Jesus condena sumariamente esse maldito sentimento subliminar de achar que o mal que acontece com os outros, é sempre por conta de um pecado que nós mesmos nunca cometemos ou cometeremos. Se tal coisa aconteceu com ele, é porque ele cometia pecado. É claro que não imputamos essa culpa ás pessoas abertamente, mas que lá no fundo esse sentimento está latente, não resta menor sombra de dúvida. A calamidade aconteceu por quê? Por culpa deles. É aí que nós começamos a imaginar que os males que acontecem às pessoas comuns jamais irão acontecer conosco, porque estamos na graça, e com ela somos inatingíveis. A esse sentimento se junta uma farisaísmo, no mau sentido da palavra, muito perigoso. É quando eu me coloco acima do bem e do mal. Quando eu penso que posso ter qualquer atitude, porque a graça vai livrar a minha cara, é justamente aí que estou superestimando a graça de Deus. É o pecado da soberba espiritual que resulta na indiferença diante da Palavra de Deus, resulta no entorpecimento da consciência. É quando persistimos em permanecer no pecado ainda não perdoado, assim, acumulamos pecado sobre pecado, culpa sobre culpa, até quando não haver mais lugar para a obediência nem para o arrependimento. É o caminho que leva inexoravelmente à idolatria.

 No terremoto do Haiti não teve aí um doido desalmado, um tal de Benny Hinn, que disse que a causa das mortes do terremoto foi a religião demoníaca dos haitianos? No mínimo ele entende que nunca poderá acontecer com ele algo semelhante. Alguém deveria esfregar esse texto na cara dele e perguntar: Você pensa que o feiticeiro do Vodum é mais pecador que você? Não é. Quando eu encontro alguém para por a culpa, de uma forma bastante conveniente a mim mesmo inocento. Quando me acho melhor que os infortunados e justifico os seus infortúnios estou inserido com justiça no grupo que é devidamente identificado e desqualificado por Jesus, o grupo que ainda vive na ilusão de que coisas ruins nunca acontecem a pessoas boas, e que iníquos tem vida longa, próspera e feliz.

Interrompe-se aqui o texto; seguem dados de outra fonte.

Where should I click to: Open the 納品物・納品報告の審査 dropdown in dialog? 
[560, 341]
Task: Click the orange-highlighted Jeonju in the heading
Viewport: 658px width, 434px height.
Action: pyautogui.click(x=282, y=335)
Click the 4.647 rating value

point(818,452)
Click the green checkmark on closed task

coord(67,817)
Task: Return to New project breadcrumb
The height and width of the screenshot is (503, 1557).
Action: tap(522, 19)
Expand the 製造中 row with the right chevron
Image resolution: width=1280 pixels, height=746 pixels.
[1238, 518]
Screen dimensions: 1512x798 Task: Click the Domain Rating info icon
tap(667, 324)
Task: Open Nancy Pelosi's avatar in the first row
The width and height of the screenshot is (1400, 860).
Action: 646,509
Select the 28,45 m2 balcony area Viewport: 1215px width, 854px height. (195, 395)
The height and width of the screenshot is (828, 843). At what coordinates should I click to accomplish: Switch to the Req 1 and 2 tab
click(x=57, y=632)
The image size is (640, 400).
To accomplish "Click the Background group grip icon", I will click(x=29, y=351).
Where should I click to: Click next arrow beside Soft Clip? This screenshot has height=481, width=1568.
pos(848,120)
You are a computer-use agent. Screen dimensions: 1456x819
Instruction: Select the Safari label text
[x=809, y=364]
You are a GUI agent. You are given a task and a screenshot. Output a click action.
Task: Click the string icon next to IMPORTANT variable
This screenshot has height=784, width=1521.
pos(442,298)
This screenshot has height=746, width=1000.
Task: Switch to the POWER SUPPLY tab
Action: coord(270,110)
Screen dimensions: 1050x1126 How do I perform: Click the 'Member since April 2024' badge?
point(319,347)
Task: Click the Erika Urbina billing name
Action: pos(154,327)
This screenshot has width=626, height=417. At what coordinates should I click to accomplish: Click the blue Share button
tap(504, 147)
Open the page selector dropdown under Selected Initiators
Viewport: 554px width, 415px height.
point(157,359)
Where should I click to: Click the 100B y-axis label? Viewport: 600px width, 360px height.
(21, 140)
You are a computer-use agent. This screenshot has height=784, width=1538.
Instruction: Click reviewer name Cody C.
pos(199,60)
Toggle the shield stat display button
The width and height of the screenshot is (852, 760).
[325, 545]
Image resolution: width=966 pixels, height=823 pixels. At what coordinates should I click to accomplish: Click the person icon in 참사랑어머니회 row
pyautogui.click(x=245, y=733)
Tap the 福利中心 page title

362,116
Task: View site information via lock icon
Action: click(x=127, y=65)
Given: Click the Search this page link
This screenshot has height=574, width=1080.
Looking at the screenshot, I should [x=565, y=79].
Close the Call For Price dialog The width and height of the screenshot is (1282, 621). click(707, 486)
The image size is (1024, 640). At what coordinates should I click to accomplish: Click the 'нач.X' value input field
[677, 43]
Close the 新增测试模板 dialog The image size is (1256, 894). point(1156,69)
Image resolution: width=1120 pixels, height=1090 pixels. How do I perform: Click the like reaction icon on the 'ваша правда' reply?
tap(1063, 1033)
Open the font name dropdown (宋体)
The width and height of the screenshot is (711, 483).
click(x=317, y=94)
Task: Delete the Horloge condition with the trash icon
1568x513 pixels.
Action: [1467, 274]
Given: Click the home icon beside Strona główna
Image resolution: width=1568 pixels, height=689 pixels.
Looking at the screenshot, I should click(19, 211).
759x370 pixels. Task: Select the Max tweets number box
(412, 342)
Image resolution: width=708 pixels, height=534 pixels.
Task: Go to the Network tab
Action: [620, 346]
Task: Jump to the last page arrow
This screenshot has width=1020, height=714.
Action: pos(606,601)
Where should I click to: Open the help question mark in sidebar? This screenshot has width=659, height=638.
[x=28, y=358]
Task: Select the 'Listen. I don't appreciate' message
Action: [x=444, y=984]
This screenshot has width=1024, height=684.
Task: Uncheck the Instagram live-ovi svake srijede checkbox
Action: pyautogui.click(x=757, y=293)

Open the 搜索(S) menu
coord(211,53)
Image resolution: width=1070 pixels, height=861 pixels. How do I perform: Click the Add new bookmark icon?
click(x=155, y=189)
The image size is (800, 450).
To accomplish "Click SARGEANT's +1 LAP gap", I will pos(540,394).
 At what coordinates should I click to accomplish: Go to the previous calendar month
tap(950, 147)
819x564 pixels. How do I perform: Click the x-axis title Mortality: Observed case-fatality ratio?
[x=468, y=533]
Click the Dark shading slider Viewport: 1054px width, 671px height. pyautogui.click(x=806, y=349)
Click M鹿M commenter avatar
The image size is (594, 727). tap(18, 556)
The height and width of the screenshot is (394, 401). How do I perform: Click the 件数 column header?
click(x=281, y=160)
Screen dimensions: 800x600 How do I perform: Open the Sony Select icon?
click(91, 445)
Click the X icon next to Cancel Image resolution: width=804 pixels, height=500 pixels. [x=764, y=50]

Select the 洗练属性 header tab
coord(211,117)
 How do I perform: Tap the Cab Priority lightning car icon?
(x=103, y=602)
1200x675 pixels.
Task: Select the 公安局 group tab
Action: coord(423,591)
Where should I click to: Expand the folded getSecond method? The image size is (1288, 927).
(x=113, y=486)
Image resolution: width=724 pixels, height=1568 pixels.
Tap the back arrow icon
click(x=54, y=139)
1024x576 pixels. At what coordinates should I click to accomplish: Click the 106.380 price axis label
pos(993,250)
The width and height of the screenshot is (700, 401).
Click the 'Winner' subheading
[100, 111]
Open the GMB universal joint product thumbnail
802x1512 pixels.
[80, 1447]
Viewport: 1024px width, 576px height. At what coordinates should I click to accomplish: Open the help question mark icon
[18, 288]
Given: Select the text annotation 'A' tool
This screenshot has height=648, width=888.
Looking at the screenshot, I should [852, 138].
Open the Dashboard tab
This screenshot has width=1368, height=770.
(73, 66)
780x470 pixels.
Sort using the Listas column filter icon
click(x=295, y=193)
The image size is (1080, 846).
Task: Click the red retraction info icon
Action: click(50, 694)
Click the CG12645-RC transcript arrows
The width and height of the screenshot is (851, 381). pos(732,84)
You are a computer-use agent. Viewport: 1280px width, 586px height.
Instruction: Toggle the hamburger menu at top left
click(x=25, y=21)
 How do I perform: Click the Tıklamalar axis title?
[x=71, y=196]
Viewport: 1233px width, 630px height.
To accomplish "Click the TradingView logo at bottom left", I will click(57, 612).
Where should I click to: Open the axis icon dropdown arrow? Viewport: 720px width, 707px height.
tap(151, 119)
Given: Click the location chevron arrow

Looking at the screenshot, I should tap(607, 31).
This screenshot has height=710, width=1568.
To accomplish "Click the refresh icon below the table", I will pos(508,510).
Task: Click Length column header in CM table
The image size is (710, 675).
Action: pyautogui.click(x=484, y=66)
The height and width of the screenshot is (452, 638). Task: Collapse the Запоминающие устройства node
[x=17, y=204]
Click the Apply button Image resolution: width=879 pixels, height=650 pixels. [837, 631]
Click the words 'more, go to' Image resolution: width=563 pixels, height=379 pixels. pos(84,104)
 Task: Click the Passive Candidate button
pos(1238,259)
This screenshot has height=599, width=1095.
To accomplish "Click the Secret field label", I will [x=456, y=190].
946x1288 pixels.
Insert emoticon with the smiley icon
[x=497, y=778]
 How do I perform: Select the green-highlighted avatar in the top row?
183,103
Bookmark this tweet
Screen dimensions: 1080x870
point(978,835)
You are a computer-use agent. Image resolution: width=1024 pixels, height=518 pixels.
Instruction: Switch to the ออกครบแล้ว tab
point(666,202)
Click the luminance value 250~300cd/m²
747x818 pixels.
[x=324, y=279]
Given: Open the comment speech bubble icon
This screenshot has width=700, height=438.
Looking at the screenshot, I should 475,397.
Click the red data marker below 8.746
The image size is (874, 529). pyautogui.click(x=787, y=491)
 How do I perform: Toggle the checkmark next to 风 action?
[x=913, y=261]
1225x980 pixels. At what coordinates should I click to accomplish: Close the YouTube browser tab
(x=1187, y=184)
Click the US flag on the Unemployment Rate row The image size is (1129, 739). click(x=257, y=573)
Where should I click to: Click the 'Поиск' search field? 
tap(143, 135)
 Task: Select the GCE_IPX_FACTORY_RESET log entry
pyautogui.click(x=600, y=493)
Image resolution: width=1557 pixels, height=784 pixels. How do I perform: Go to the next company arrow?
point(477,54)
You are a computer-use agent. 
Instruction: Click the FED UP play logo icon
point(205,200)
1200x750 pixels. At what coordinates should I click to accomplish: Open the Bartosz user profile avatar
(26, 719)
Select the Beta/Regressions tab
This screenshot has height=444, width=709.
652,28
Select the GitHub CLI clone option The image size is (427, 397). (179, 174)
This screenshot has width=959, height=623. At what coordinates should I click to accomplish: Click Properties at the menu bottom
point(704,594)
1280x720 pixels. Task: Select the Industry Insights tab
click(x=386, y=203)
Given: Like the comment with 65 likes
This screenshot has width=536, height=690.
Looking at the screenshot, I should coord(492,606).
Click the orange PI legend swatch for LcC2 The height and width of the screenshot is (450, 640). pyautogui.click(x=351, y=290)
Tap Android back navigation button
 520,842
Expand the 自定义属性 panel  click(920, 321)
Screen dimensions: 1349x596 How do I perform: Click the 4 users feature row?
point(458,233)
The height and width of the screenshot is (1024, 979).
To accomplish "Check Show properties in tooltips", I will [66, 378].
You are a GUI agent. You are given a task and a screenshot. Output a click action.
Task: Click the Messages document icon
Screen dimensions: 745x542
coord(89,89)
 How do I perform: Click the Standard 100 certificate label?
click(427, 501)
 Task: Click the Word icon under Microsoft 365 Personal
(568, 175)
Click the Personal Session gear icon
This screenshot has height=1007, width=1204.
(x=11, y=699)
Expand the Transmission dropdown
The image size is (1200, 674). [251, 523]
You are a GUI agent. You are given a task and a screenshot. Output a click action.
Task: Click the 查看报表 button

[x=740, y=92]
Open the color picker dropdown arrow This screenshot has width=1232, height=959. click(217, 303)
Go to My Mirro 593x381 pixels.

Muito embora seja visto com desconfiança pelo cristianismo, o que os orientais chamam de carma deve ser até certo ponto considerado. Não acreditamos, é claro, no determinismo da causa e efeito. Na Bíblia nós aprendemos que até mesmo Deus reconsidera as questões. A não ser o seu amor, nada mais no mundo é definitivo. Mas a filosofia de carma diz que de alguma forma eu tenho que tentar reparar os meus erros, embora na fé cristã isso nunca é uma condenação definitiva, mas pode vir a ser prova cabal do meu arrependimento. A minha tentativa de reparar o mal que cometi deve ser obstinada. Aprendemos de Jesus que alguém se tem algo contra nós, devemos antes buscar com ele reconciliação, para depois nos apresentarmos diante de Deus. É claro que existem em que isso não é mais possível, existem casos em que as pessoas já morreram. Eu sei que Deus me perdoa e que o meu erro não me perseguirá eternamente, porque ele sempre me dá uma nova chance. E aqui estamos nós nesta diante desse instigante texto da Palavra de Deus. Em meio a tantas tragédias que assolam a humanidade, que ficamos divididos entre o sentimento de culpa e a transferência de responsabilidade. É a esses grupos de atitudes distintas, nos quais nos alternamos constantemente, que Jesus vem ao encontro para dar uma nova chance. E é aqui, que graças a Deus, Jesus conta a parábola da figueira. É lá na figueira que vamos resolver o nosso problema de consciência, a nossa ambiguidade está lá. A figueira é o assunto da desconversa de Jesus que traz à tona todos os sentimentos que a nossa consciência fica dividida diante das chacinas, dos terremotos, dos desabamentos, das enchentes,  e dos tsunamis que nos assolaram no passado, e que continuam a nos aterrorizar quanto ao futuro.